Os tempos estão mudando e com eles também o nosso modo de se comportar, agir e pensar. Sabemos que as rápidas transformações ocorridas nesses últimos anos, certamente, têm produzidos inúmeros fenômenos que estão interferindo profundamente na maneira de viver das pessoas. Com o advento da Cibercultura e o avanço proliferado dos seus dispositivos tecnológicos e virtuais  como os smartphones, tablets e outros, realmente, a comunicação nunca esteve tão diferente. Entretanto, nesse cenário, o século XXI se configura com um novo arranjo cultural que se impõe com o aumento dos casos relacionados às patologias mentais, afligindo assim como nunca a geração de adolescentes na contemporânea.
De fato, vivemos nesse campo uma situação estranhada na humanidade, onde as pessoas conquistam os espaços siderais, mas não conseguem chegar, solidários, à porta do vizinho. Há um vazio existencial muito grande e nada pode preencher, porque não há como se realizar num mundo onde o imediatismo e a superficialidade das relações humanas são paradoxos que anunciam essas mudanças cujas repercussões são visivelmente presentes no cotidiano dos próprios adolescentes, vítimas de tantas seduções virtuais.

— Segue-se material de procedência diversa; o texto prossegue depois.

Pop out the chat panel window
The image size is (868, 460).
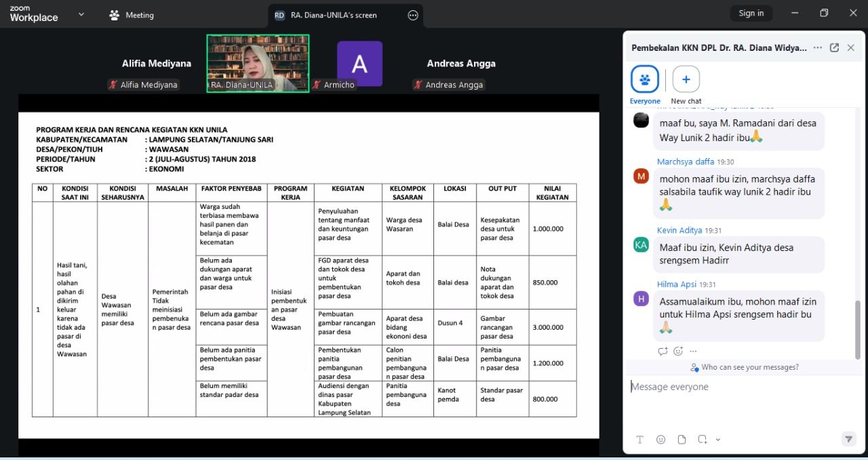click(x=834, y=47)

Em um dos trechos da música “Tudo outra vez”, o cantor e compositor baiano Belchior, recentemente falecido, em uma de suas clássicas composições escreveu a seguinte expressão “(...) e nessas ilhas cheias de distância, o meu blusão de couro de estragou”. Pois bem, em licença poética, esta é a frase que representa bem o novo perfil que caracteriza a geração atual, denominada por muitos estudiosos de “Geração Y” (também chamada “geração do milênio” ou “geração da Internet”). É a geração de crianças e adolescentes que vivem um tempo totalmente distinto do nosso, nascida já inserida num contexto cibernético, com costumes e hábitos mediatizados pelo uso constante das tecnologias midiáticas, redes sociais e demais influências da Internet.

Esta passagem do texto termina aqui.